Two weeks prior to the occupation of Camp Armen this very same banner was used by Nor Zartonk during the 100th commemoration of the 1915 genocide at Istanbul's central Taksim square. “For us, the Armenians who live in Turkey, the genocide really continues,” explains Alexis, who was the one that decided to bring the banner here.

The banner's bold claim is echoed by Garabet's explanation of why the camp was closed back in 1983. “This is a cultural genocide,” he conveyed. “By closing down the school they have deprived us of our culture, of our education. They [the Turkish government] want to assimilate us, for us to forget our language and our culture.”

Despite the strong wording and controversial use of the word “genocide”, all interviewees agreed with the statement. To this day, the Turkish government continues to deny the Armenian genocide ever took place, while among scholars of Turkish history and genocide experts it is a general consensus that it certainly did. For HDP-candidate Murad Mıhçı, denial of the 1915 genocide equals “historical neglect”, and as long as the state fails to come to terms with it's past, every attempt at destroying part of Armenian history or culture has to be viewed, analyzed and contested in this light.

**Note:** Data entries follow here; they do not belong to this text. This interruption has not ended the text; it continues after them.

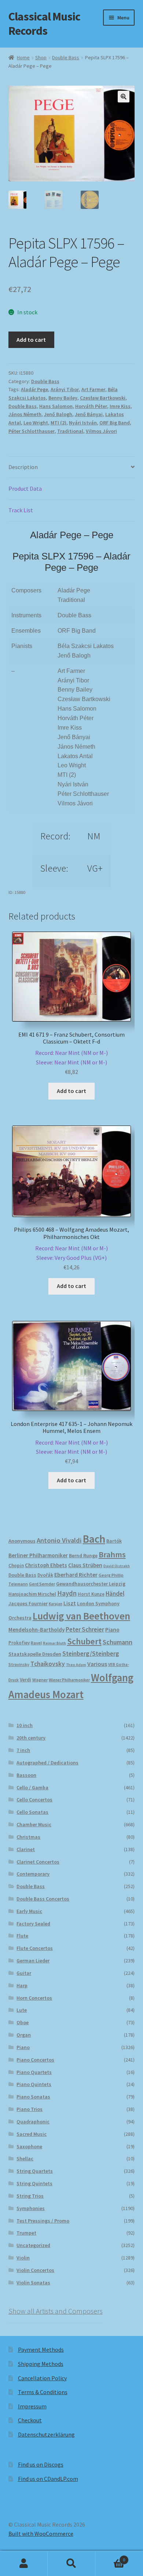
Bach (94, 1539)
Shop (41, 57)
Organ (23, 2035)
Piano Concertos (35, 2059)
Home (23, 57)
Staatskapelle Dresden (34, 1654)
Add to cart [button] (71, 1090)
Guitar (23, 1973)
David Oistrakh (116, 1566)
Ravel (36, 1642)
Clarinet (25, 1849)
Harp (21, 1985)
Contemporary (33, 1874)
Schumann (117, 1642)
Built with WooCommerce (40, 2533)
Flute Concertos (34, 1948)
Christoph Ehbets (46, 1565)
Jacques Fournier (28, 1603)
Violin (23, 2257)
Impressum (32, 2406)
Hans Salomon (56, 406)
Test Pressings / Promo (42, 2220)
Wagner (40, 1679)
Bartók (114, 1541)
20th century (30, 1737)
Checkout (30, 2420)
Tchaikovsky (47, 1664)
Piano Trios (29, 2109)
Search (71, 2563)
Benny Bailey (62, 397)
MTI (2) (58, 422)
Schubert (84, 1641)
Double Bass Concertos (42, 1898)
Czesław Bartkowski (102, 397)
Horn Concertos (34, 1998)
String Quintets (34, 2183)
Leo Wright (35, 422)
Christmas (28, 1837)
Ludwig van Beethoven (81, 1616)
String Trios (30, 2196)
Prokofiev (19, 1642)
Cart (110, 2557)
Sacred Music (31, 2134)
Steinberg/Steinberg (90, 1654)
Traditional (70, 431)
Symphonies (30, 2208)
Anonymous (22, 1541)
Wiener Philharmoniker (69, 1679)
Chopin (16, 1565)
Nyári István (83, 422)
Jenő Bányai (89, 414)
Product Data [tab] (25, 488)
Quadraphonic (33, 2121)
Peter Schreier (85, 1629)
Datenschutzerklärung (46, 2434)
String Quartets (34, 2171)
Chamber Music (33, 1824)
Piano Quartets (34, 2072)
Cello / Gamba (32, 1787)
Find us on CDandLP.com (48, 2478)
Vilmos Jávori (101, 431)
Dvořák (45, 1575)
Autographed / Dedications (47, 1762)
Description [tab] (23, 467)
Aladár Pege (34, 389)
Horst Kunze (91, 1594)
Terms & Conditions (42, 2392)
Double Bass (65, 57)
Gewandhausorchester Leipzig (90, 1583)
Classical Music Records (44, 23)
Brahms (112, 1554)
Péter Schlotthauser (31, 431)
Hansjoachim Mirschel (32, 1594)
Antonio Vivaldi (59, 1540)
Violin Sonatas (33, 2282)
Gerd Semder (42, 1584)
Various (97, 1664)
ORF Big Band (114, 422)
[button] (123, 96)
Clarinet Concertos (37, 1861)
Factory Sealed (33, 1923)
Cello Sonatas (32, 1812)
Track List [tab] (20, 510)
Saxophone (29, 2146)
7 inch (23, 1750)
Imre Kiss (120, 406)
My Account (24, 2563)
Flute (22, 1935)
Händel (115, 1594)
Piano (112, 1629)
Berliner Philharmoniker (38, 1555)
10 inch (24, 1725)
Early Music (29, 1911)
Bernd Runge (83, 1556)
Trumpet (26, 2232)
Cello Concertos (34, 1799)
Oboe (22, 2022)
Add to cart (31, 339)
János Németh (24, 414)
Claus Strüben (85, 1565)
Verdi (25, 1680)
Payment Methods (41, 2349)
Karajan (55, 1603)
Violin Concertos (35, 2270)
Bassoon (26, 1775)
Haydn (67, 1593)
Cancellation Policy (42, 2378)
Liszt (69, 1603)
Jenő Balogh (58, 414)
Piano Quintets (33, 2084)
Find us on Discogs (40, 2464)
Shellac (24, 2158)
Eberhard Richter (76, 1574)
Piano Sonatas (33, 2096)
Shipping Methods (40, 2363)
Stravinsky (18, 1664)
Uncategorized (33, 2245)
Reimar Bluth (54, 1643)
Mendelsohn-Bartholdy (36, 1629)
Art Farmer (93, 389)
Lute (21, 2010)
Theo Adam (76, 1664)
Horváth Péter (91, 406)
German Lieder (33, 1960)
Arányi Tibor (65, 389)
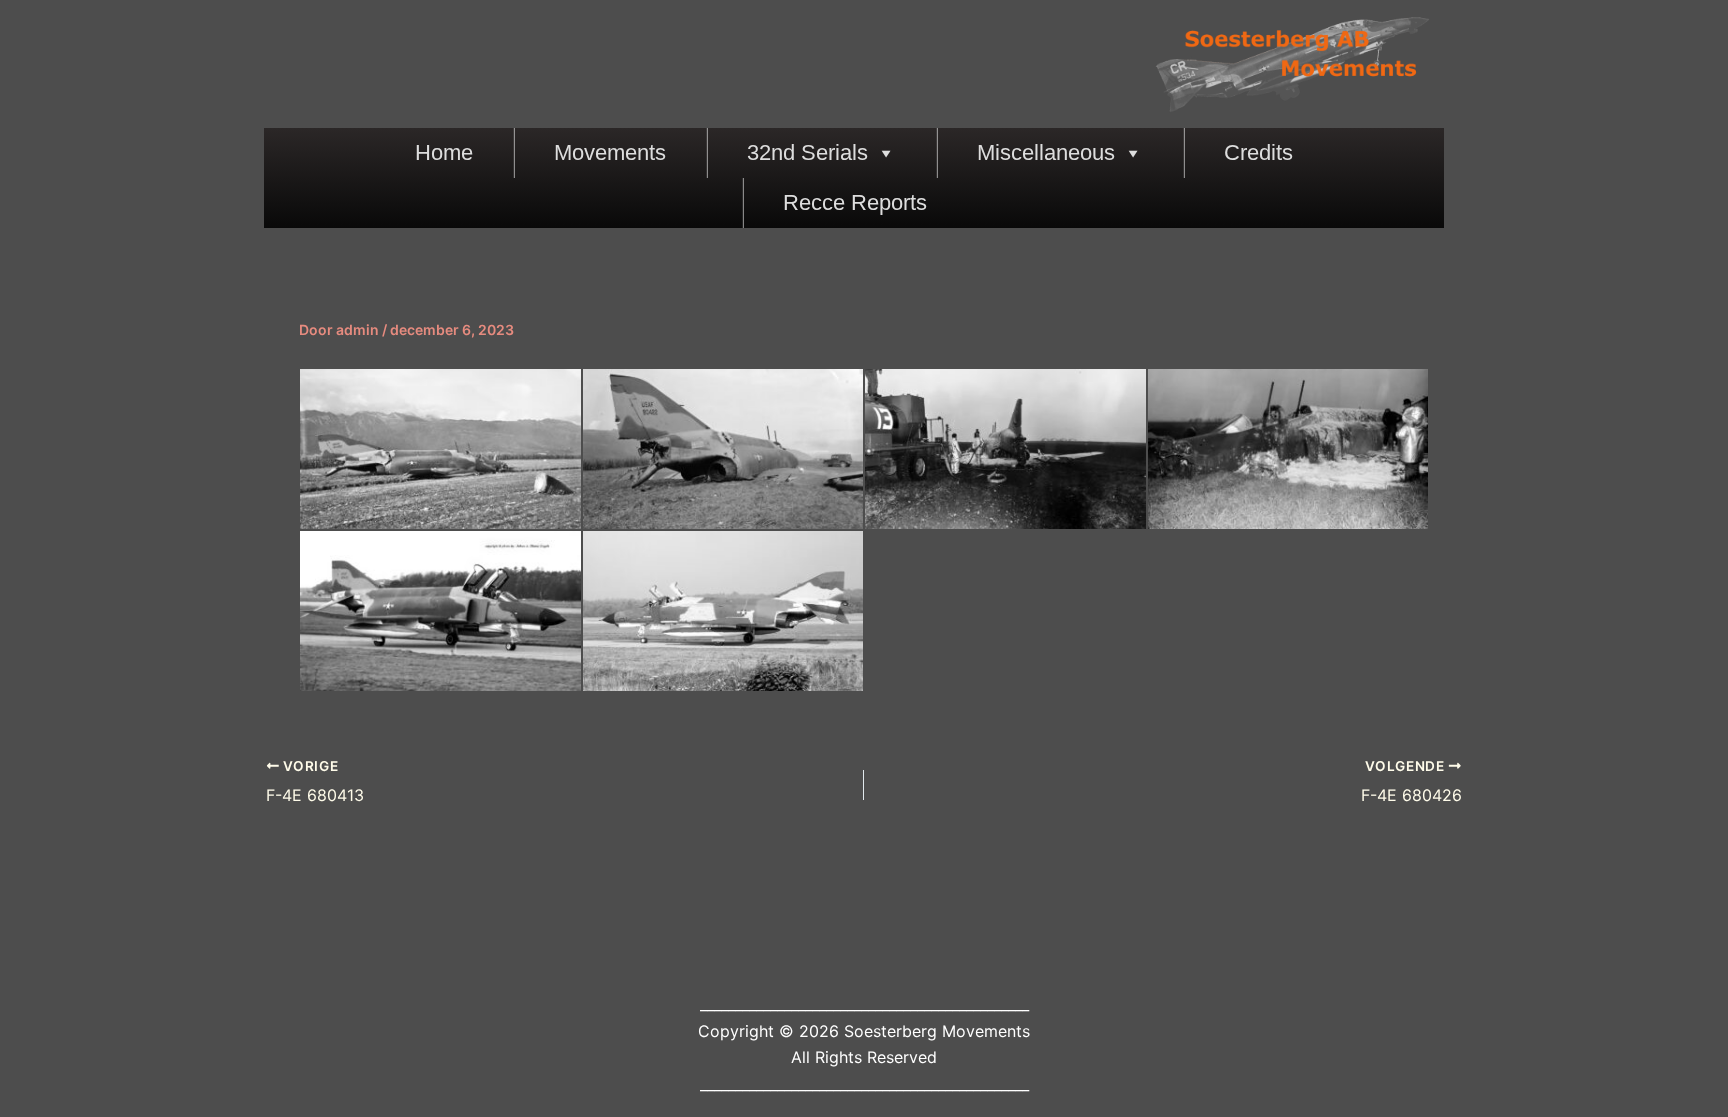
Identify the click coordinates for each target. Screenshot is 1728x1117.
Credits (1258, 152)
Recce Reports (855, 202)
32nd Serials (807, 152)
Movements (610, 152)
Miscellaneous (1046, 152)
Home (444, 152)
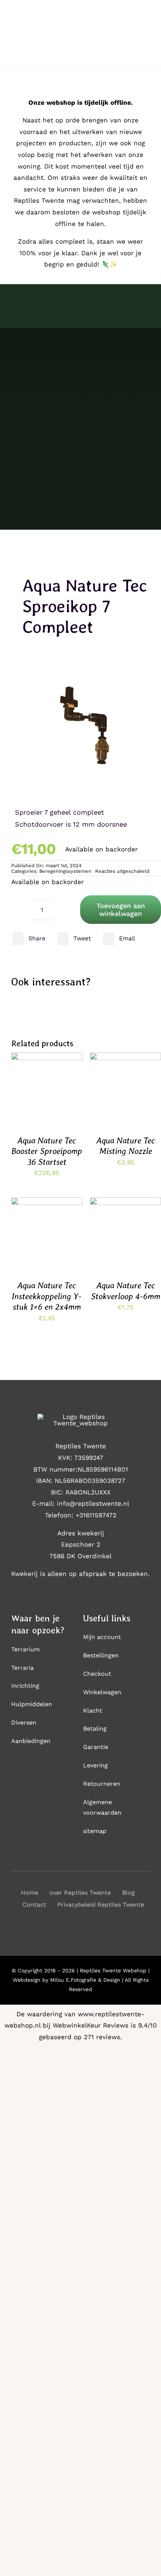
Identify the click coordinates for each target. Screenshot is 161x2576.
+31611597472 (96, 1515)
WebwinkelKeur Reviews (90, 2025)
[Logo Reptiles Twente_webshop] (80, 1417)
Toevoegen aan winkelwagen (121, 909)
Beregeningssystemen (65, 871)
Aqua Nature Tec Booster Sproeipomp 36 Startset (46, 1151)
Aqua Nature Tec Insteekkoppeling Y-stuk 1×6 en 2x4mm (47, 1296)
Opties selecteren (125, 1082)
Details (29, 1097)
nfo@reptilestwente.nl (94, 1503)
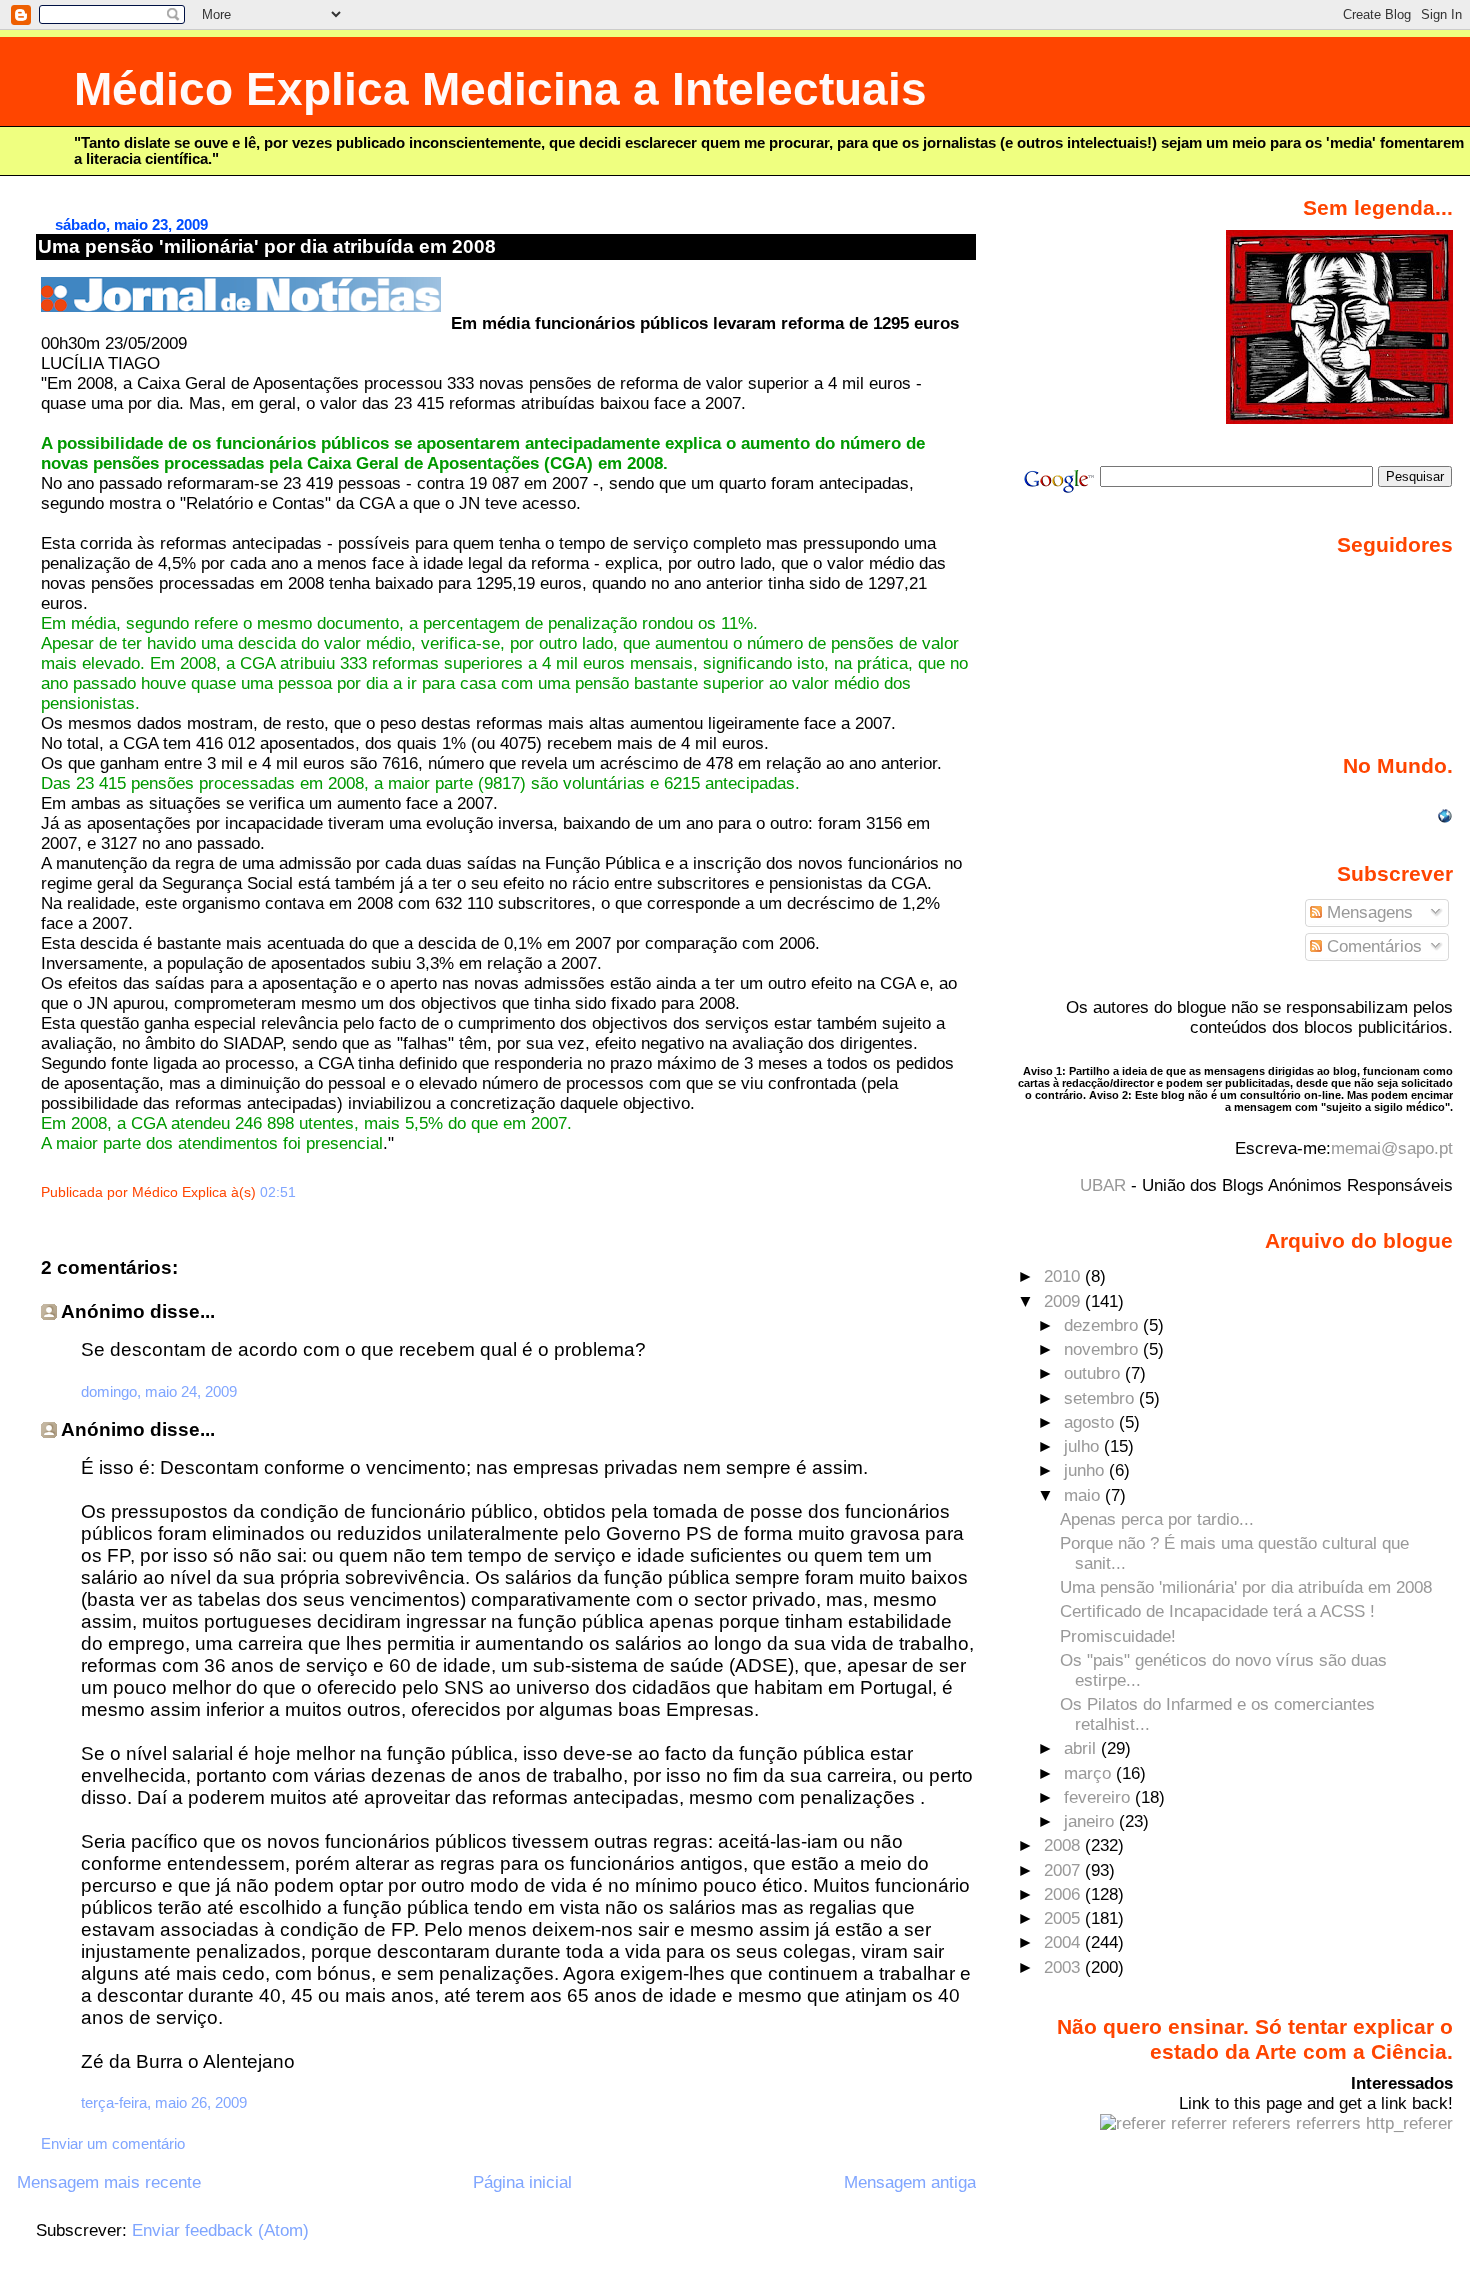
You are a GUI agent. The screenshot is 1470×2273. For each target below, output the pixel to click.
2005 (1064, 1918)
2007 (1064, 1870)
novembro (1103, 1349)
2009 (1064, 1301)
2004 (1064, 1942)
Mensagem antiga (910, 2182)
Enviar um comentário (113, 2143)
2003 (1064, 1967)
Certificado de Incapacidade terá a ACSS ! (1217, 1611)
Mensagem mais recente (109, 2182)
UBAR (1103, 1185)
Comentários (1372, 946)
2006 (1064, 1894)
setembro (1101, 1398)
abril (1082, 1748)
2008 (1064, 1845)
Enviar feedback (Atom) (220, 2230)
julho (1084, 1446)
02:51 (278, 1192)
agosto (1091, 1422)
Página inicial (522, 2182)
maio (1084, 1495)
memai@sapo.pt (1392, 1148)
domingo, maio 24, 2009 (159, 1391)
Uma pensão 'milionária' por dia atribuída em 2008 (267, 246)
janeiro (1091, 1821)
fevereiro (1099, 1797)
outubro (1094, 1373)
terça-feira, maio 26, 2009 (164, 2102)
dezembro (1103, 1325)
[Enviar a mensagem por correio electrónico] (302, 1192)
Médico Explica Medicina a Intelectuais (500, 89)
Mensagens (1367, 912)
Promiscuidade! (1118, 1636)
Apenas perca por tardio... (1157, 1519)
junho (1086, 1470)
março (1090, 1773)
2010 (1064, 1276)
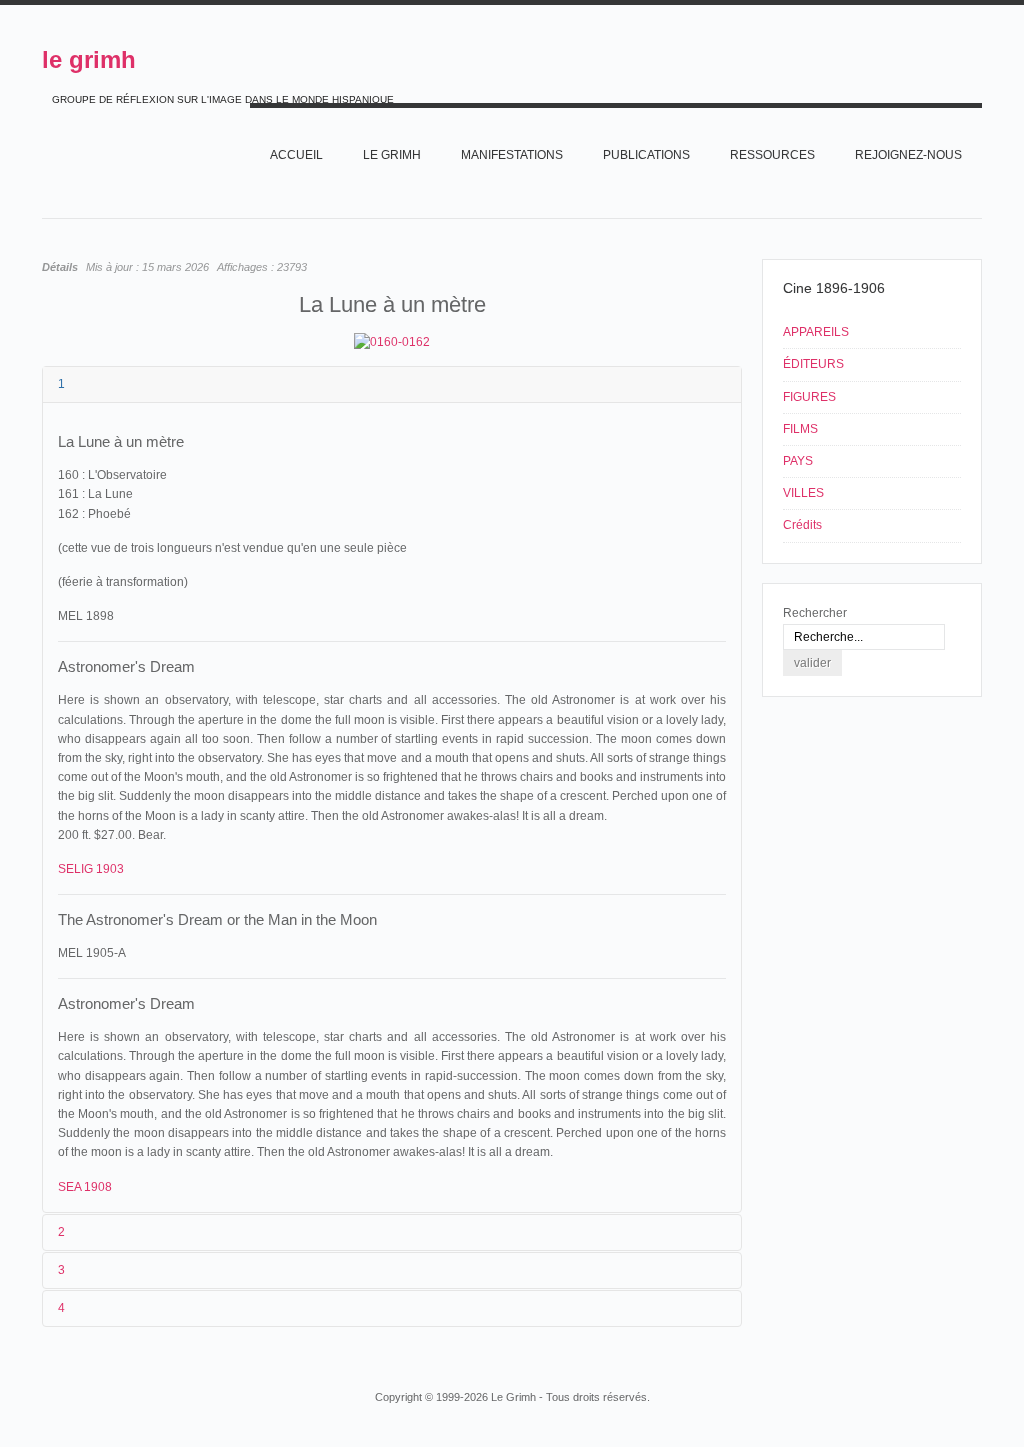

As such, the resistance at Camp Armen – which has as its ultimate goal to see the site returned to the ownership of the Gedikpasa Armenian Church – forms yet another chapter in the Turkish Armenian community's century-long struggle for recognition of their suffering and the crimes committed against them.

Victory seemed near when in late May Fatih Ulusoy publicly announced that he would return the title deeds to the Armenian community, but his neglect to actually do so have sparked fears among the occupiers that their case has become the subject of a political ball game. With the unprecedented victory of the HDP – which does recognize the Armenian genocide – in the recent elections there is a revived hope that Camp Armen might be saved.

Today, the struggle for the camp continues. While an Ankara-based human rights organization is preparing to bring the case to the attention of the European Council, many at the camp feel that an important victory has been achieved already.

“People come here to show their solidarity with us,” Alexis explains. “They come here with their own identity, but there's no pressure from either side. We are here as Armenian socialists, revolutionaries. We're doing something for our people, and the others come and help us. We didn't have any problems at all. We can live together very easily, and built a new life together.

Joris Leverink is an Istanbul-based freelance journalist with an MSc in Political Economy, and editor for ROAR Magazine.